Stored data:
******************************

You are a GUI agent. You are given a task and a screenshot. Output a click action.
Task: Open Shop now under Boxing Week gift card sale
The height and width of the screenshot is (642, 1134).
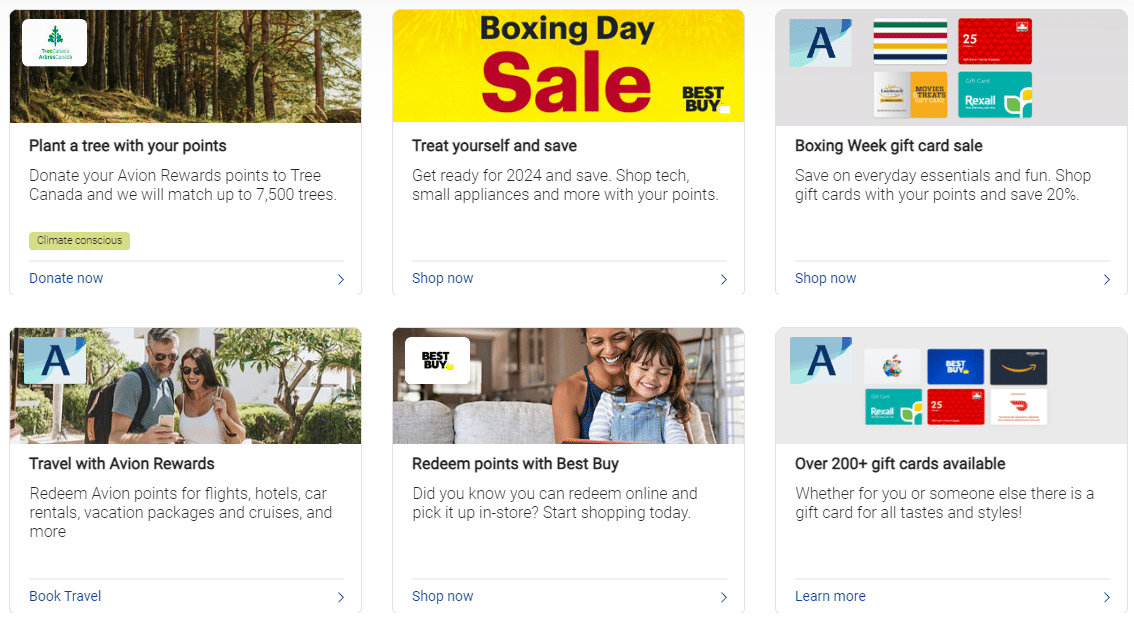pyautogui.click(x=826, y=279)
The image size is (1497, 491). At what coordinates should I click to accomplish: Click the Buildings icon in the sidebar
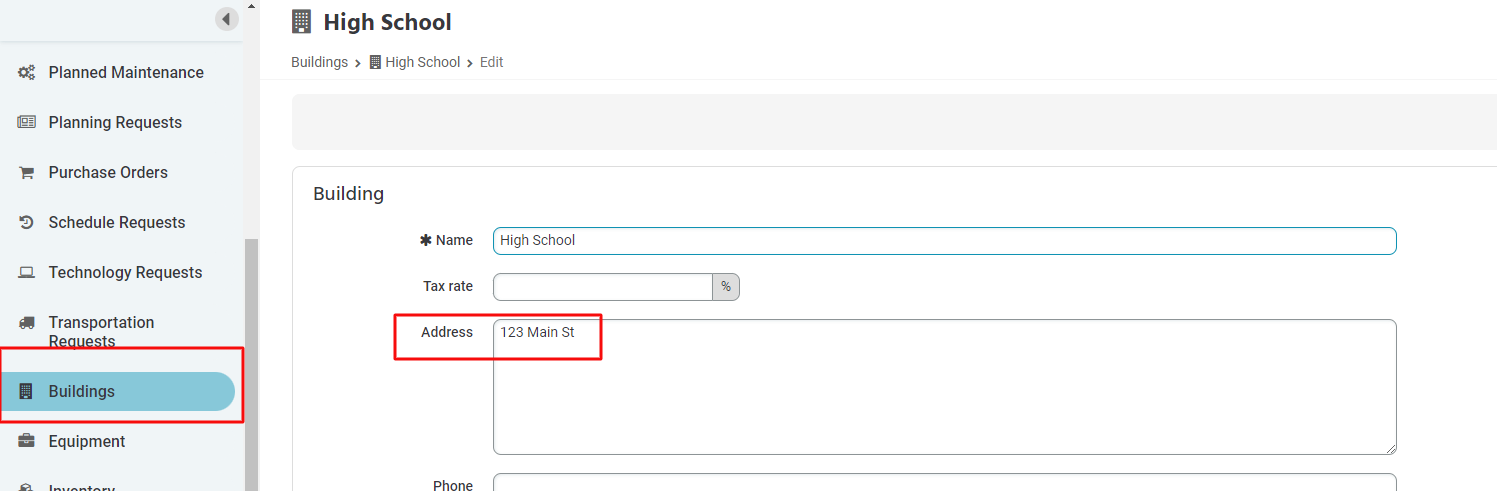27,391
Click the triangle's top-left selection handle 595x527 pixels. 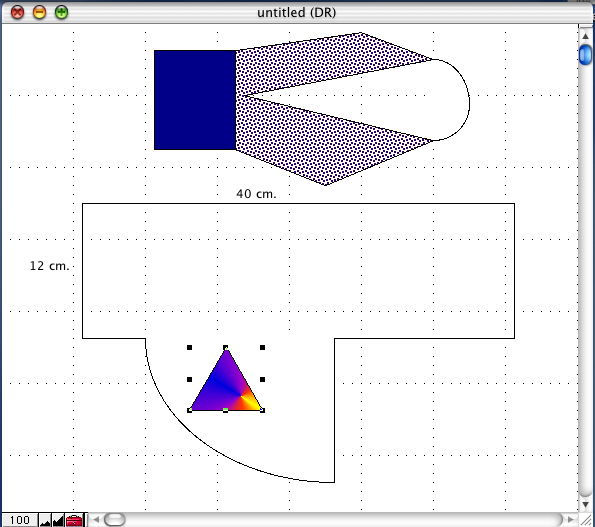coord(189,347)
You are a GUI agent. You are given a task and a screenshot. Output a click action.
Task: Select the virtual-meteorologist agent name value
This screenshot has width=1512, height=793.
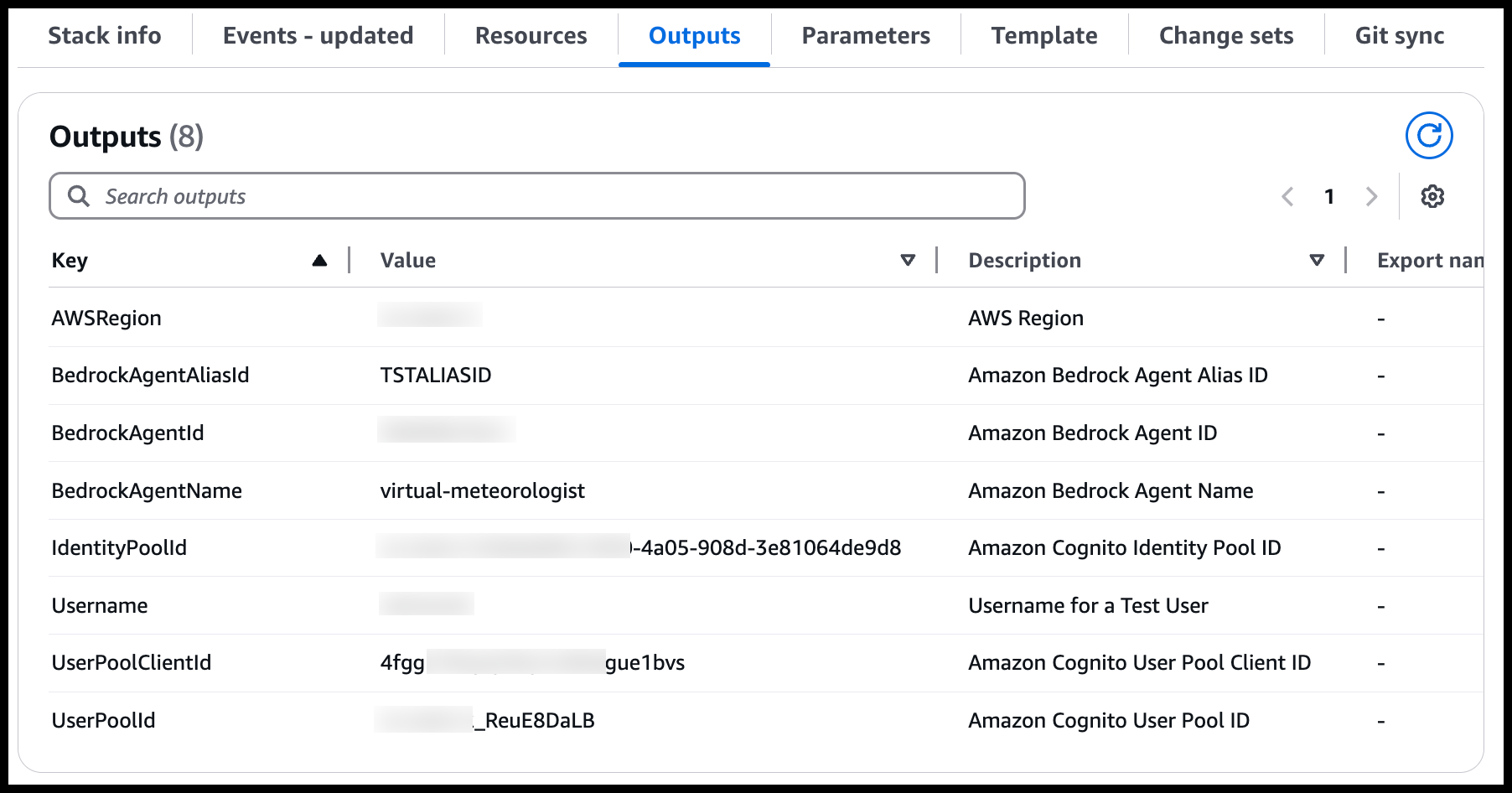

******************************

• _Task description_
Reproduce only the lines from the line with "Task: Select the" to the end of the entries. Keep both ends, copy them exactly, and omit every picture.

• _Exercise output_
Task: Select the virtual-meteorologist agent name value
This screenshot has width=1512, height=793.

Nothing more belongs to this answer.